* Extract to read:
--------------------------------

27/08/2018

Can't Vote Liberal 'In Good Conscience': Alex Turnbull Blasts Climate Stance

FairfaxPeter Hannam

Alex Turnbull blamed "rent-seekers" backing the coal industry for felling his father Malcolm Turnbull as prime minister, saying it's "impossible" to vote for the Liberal-National coalition "in good conscience" because of its climate stance.
In a wide-ranging interview just days after his father lost power in a partyroom putsch, the Singapore-based fund manager told Fairfax Media the Liberal Party faced being hijacked by financial interests that stood to make windfall profits if coal-related assets were bolstered by taxpayers.
Alex Turnbull (left) with wife Yvonne, daughter Isla and parents Malcolm and Lucy Turnbull. Photo: Twitter

Those interests “have their hooks into the Liberal Party ... which has no money”, Mr Turnbull said, adding that returns could be "100 to 1" if policies fall investors' way.
Mr Turnbull's experience includes a stint at investment banking giant Goldman Sachs. Some of his work has also involved trading debt for Australian-based coal-fired power plants, giving him insights into that industry's outlook.
“If you create such an environment – with such a high rate of return – you’ll see a lot more of that [influence peddling],” he said.

--------------------------------

* Dataset section:
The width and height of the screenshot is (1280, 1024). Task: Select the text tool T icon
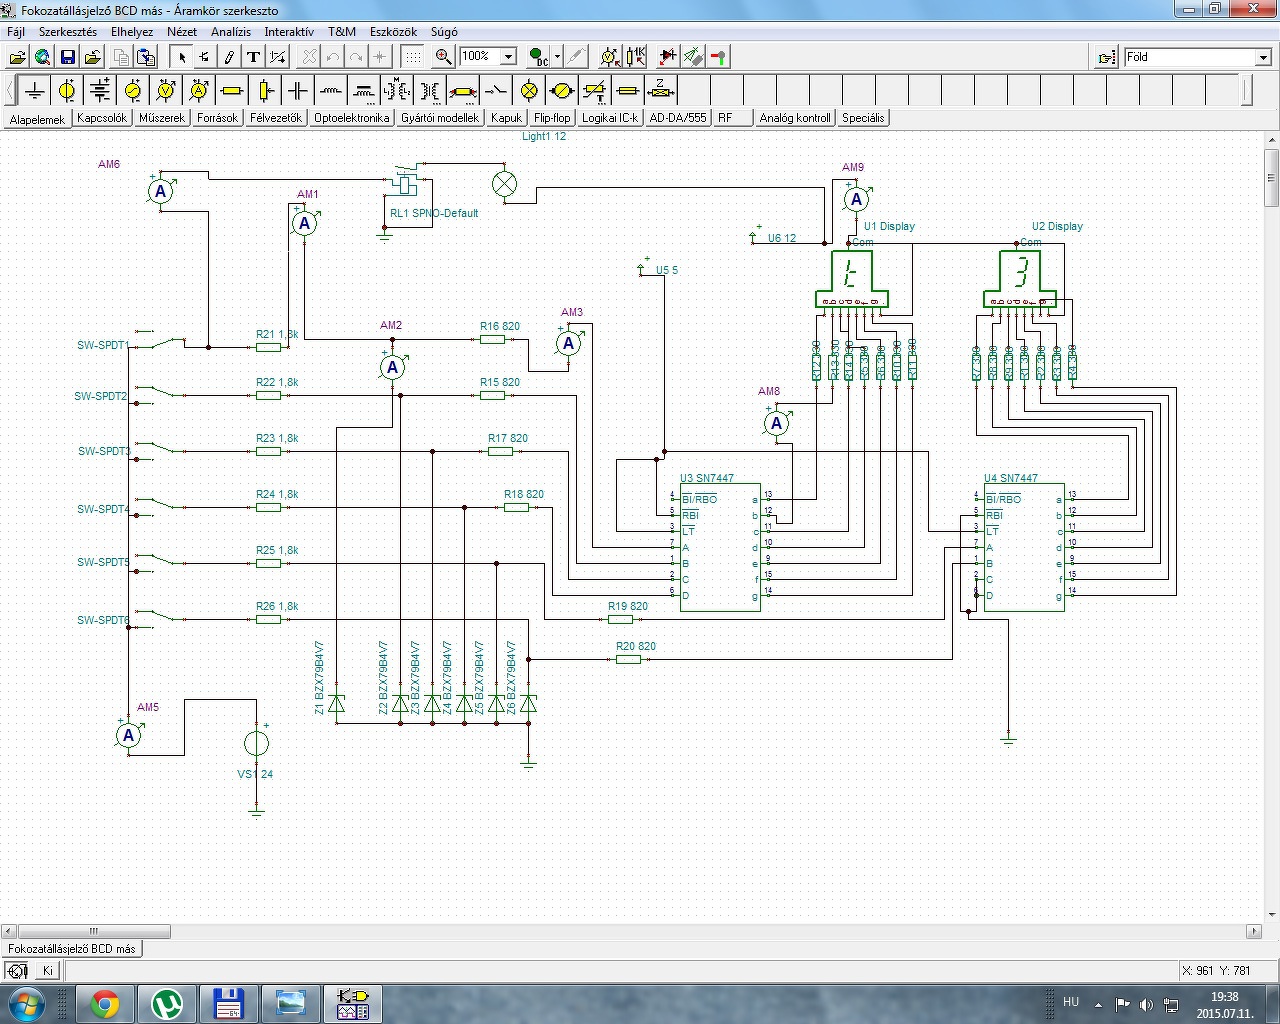click(x=253, y=57)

--------------------------------

* Set exercise: Continue the news article on Alex Turnbull's criticism of the Liberal Party's climate stance, starting right after its last sentence.

* Response to the exercise:
'Snookered'
Speaking freely now that his father was no longer in power, Mr Turnbull said he was "massively in favour of a federal ICAC”, referring to a Commonwealth equivalent of NSW's Independent Commission Against Corruption. “I hope they find corruption then I don’t have to believe it’s all stupidity.”


From a single-father household to journalist, barrister, businessman and politician, it seemed Malcolm Turnbull had his eyes on the PM's office for a long time. 

Mr Turnbull defended his father's efforts to craft an energy policy that sought to combine emissions reductions while boosting reliability of the grid and lowering prices. The new government under Scott Morrison has split the environment and energy portfolios, with most indicators suggesting the proposed National Energy Guarantee is dead.
“He was snookered," Mr Turnbull said of his father's fate. "You don’t know how hard he worked on this issue.”
“It’s impossible to vote for the LNP in good conscience,” Mr Turnbull said, adding he had no intention of entering politics himself. "My father fought the stupid and the stupid won."
Mr Turnbull was also critical of the government's overall climate action, saying that pulling of the Paris Agreement – as conservative MPs and pundits have been demanding – was irrelevant at this point.
”It’s like being in a university course, final exams are coming and you haven’t done three-quarters of the work," he said. "You’re going to fail anyway.”

'Human wontons'
Mr Turnbull also noted the pressure placed by his father's government on AGL to keep its ailing Liddell power station going beyond its scheduled 2022 closure date.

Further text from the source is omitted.